MATERIAL SHOWN →

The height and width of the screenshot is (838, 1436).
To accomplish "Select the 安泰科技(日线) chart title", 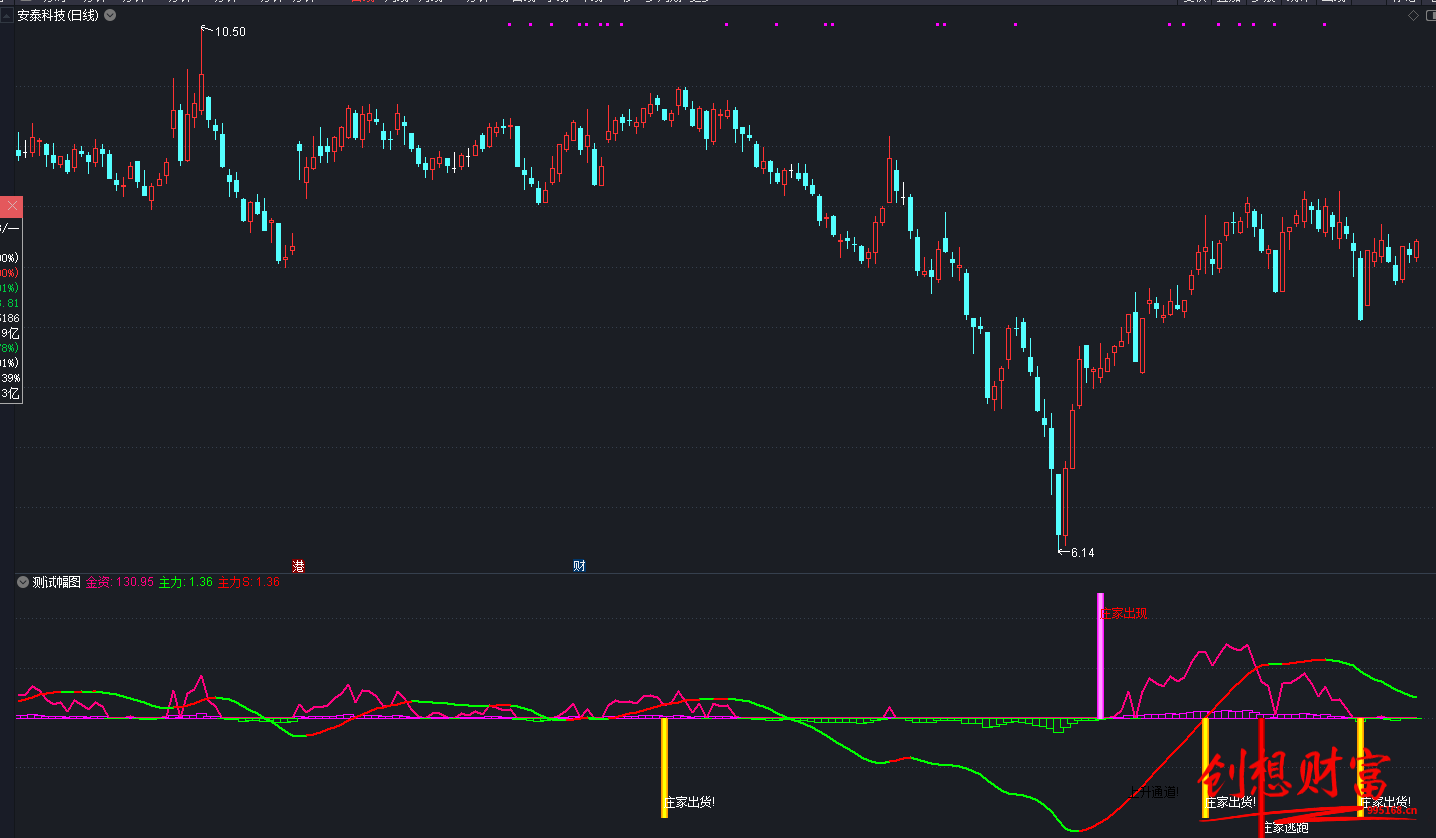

---

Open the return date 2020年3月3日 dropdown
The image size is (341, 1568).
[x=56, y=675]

TASK DESCRIPTION → How would the lines above read from the one with "The height and" to the one with "the 安泰科技(日线) chart", inclusive, with no pictures? Write them out exactly.

RESULT FOR THIS EXERCISE →
The height and width of the screenshot is (838, 1436).
To accomplish "Select the 安泰科技(日线) chart title", 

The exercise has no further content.